Jorge Arriagada : Je suis arrivé en France en 1966 où j'ai fini mes études de musique avec une bourse, et je rencontre Raoul lorsqu'il a été récompensé au Festival de Locarno en 68/69. On se retrouve à Paris, puis à Berlin, puis on fait un premier travail, COLLOQUE DE CHIENS, en 1977.
C'est quelqu'un qui vient de l'art contemporain, l'abstraction de ses films le démontre. A mon avis, ce qui l'intéressait chez moi, c'est que je venais de la musique contemporaine, avec Pierre Schaeffer notamment, et je pense que c'est ce côté contemporain qui l'intéresse.
Avec lui, je n'ai jamais réellement lu de scénarios.

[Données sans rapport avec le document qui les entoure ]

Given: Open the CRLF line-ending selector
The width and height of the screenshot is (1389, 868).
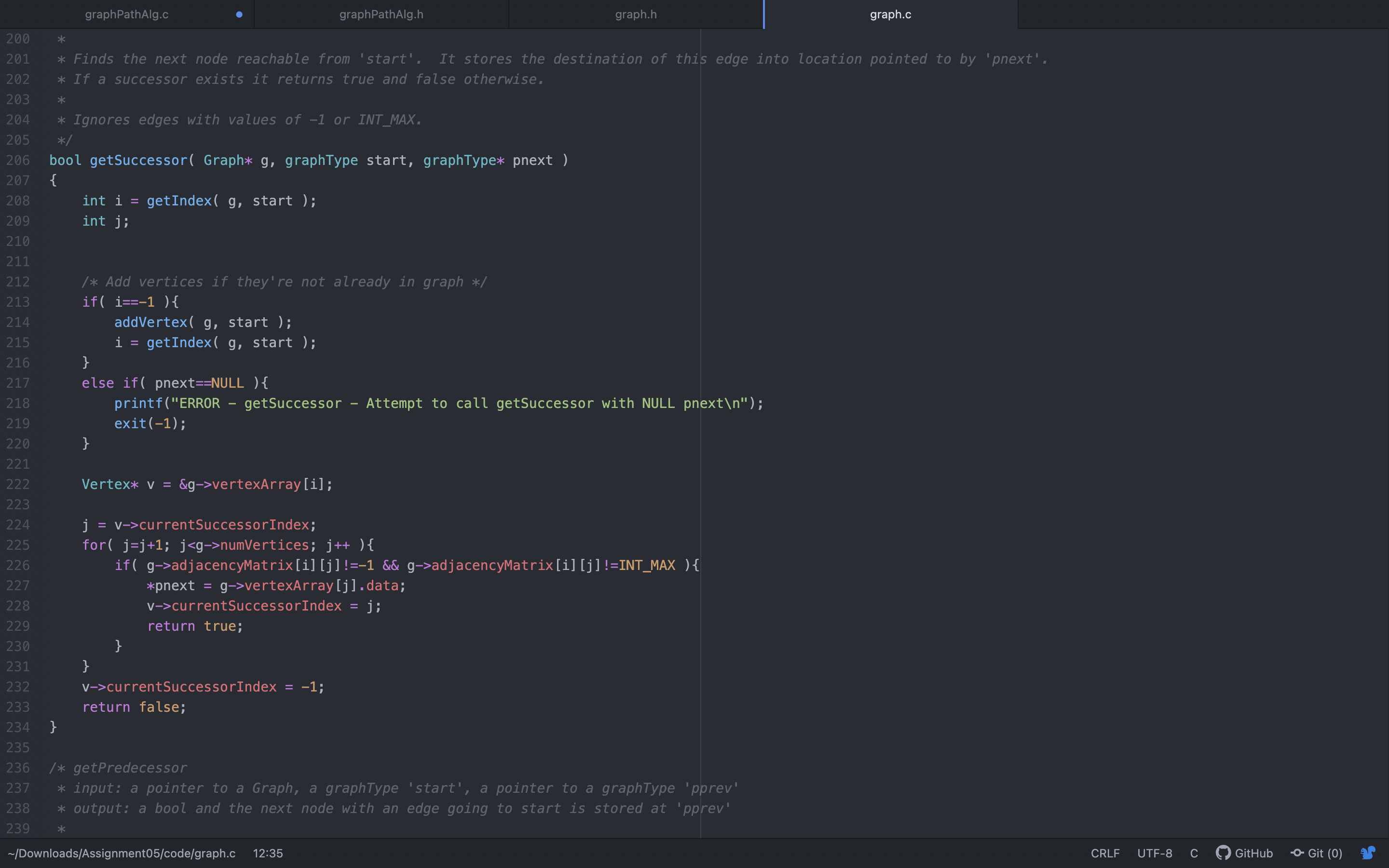Looking at the screenshot, I should coord(1105,853).
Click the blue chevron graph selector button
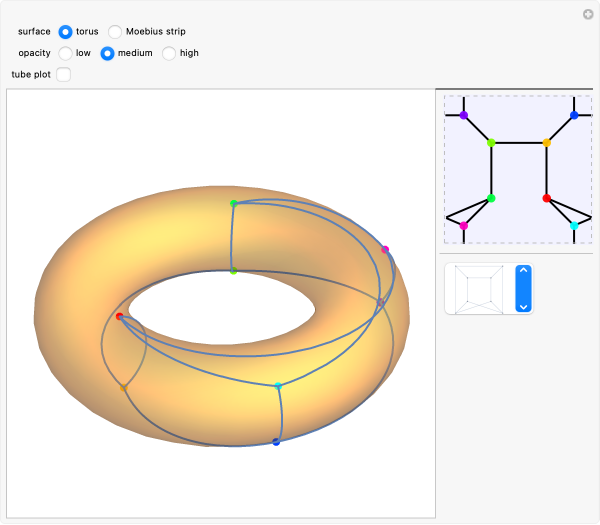The height and width of the screenshot is (525, 600). [x=523, y=289]
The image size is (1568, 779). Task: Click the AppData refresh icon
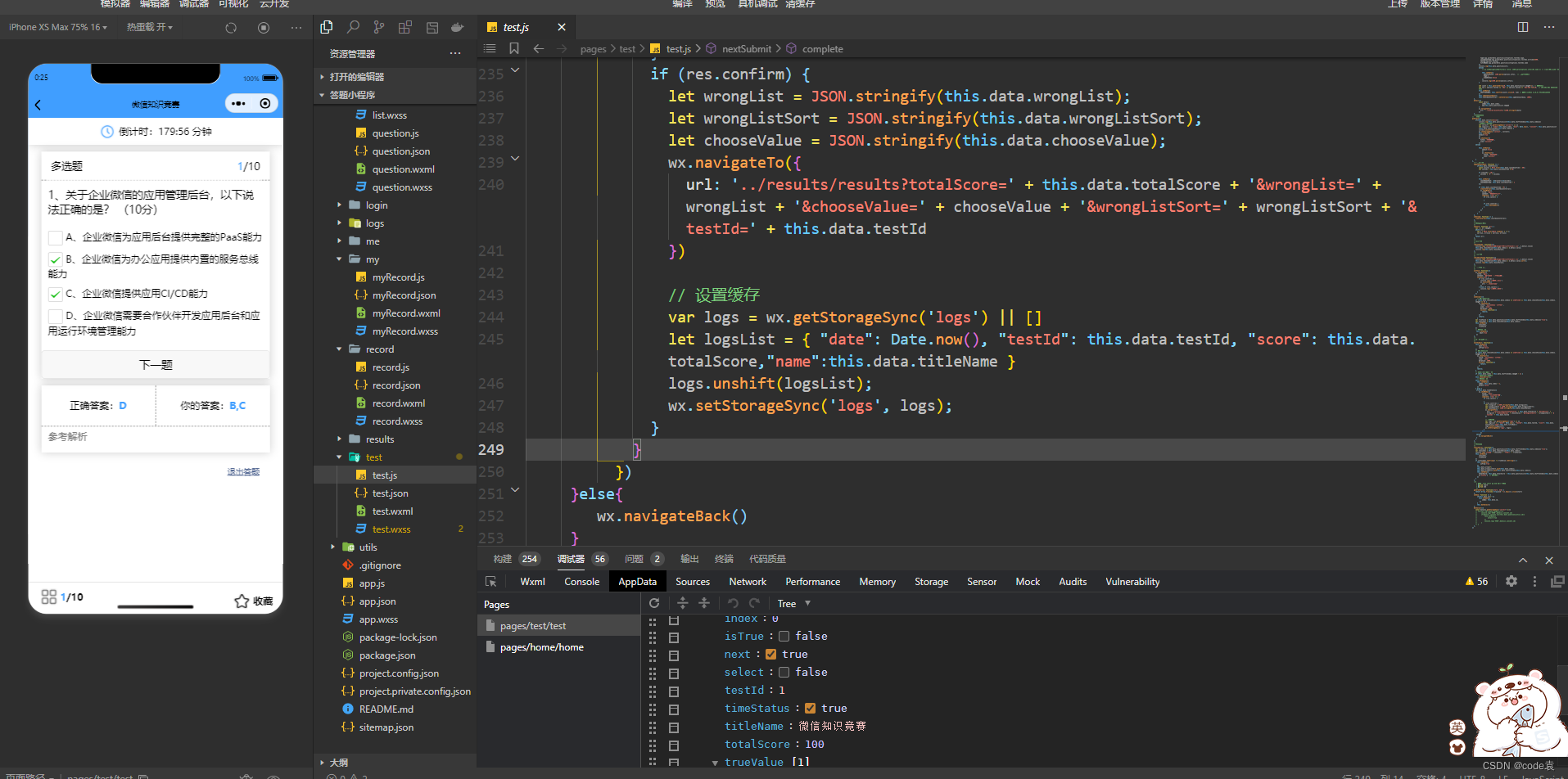coord(654,603)

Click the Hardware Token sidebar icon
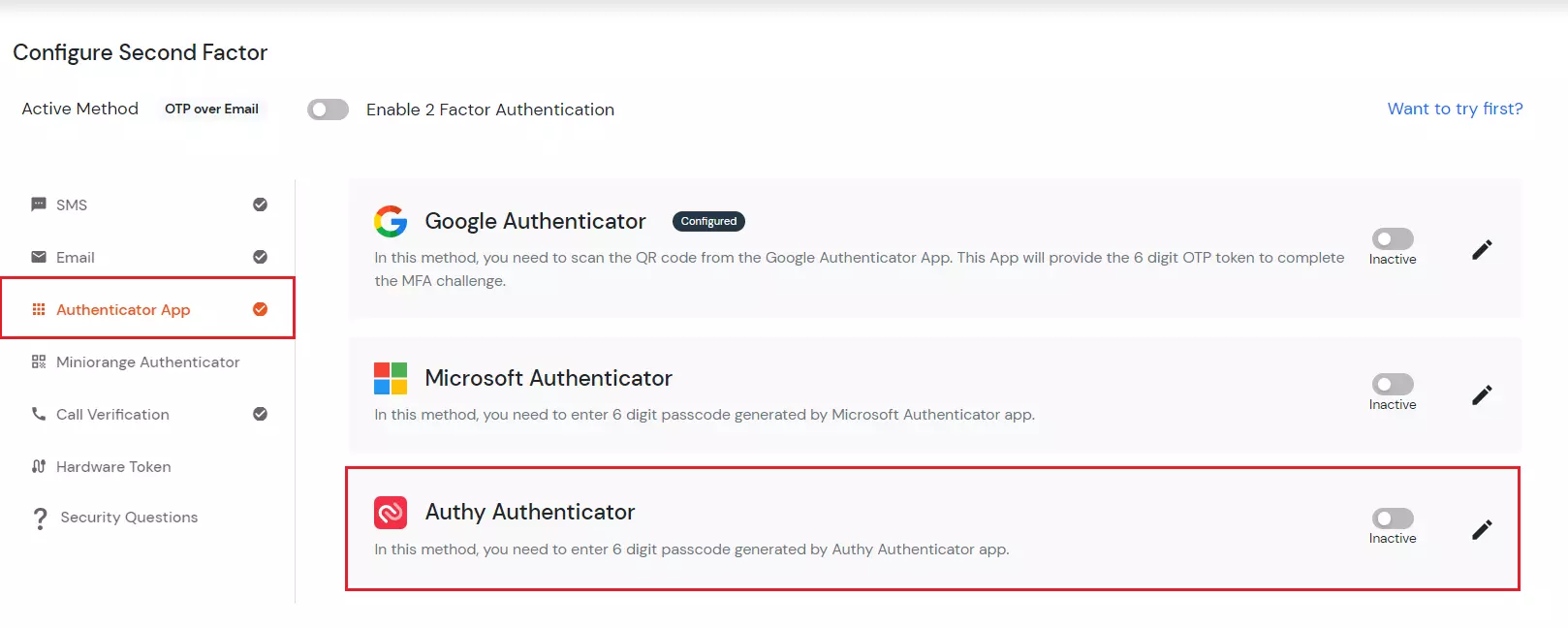point(38,466)
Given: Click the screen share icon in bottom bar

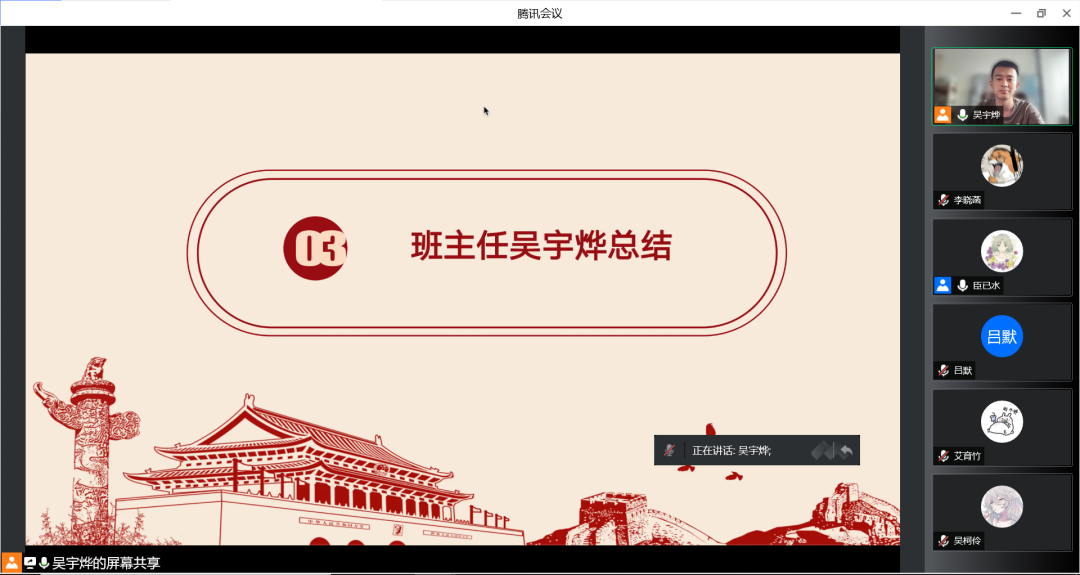Looking at the screenshot, I should coord(30,563).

Raoul n'écrivait pas de scénarios, il inventait sur le tournage. Avec LE TEMPS RETROUVE, il y a Proust, et pour KLIMT il y a Klimt, mais sinon c'était de l'improvisation. On avait des références communes avec la musique classique, mais jamais avec de la musique de film. Dans LE TERRITOIRE, il voulait que je commence par la symphonie des psaumes de Stravinsky, mais après je partais où je voulais. C'était un départ, jamais l'arrivée.
Pour LE TEMPS RETROUVE et LE TERRITOIRE, j'ai composé la musique avant d'avoir vu les images. On parlait entre nous et il a toujours accepté ce que je faisais, il tournait même en fonction de ma musique. C'était très spécial. Il voulait la musique avant le montage. Il fallait monter le film avec la musique. C'était différent avec Barbet Schroeder qui est très précis.
La seule chose que Raoul ne savait pas bien faire, c'était composer la musique. Il savait faire tout le reste et heureusement pour moi, sinon je n'aurais pas eu le boulot. On était tous les deux chiliens, avec deux ans d'écart et pendant 46 films, en 35 ans on a travaillé ensemble, donc on pouvait tout se permettre.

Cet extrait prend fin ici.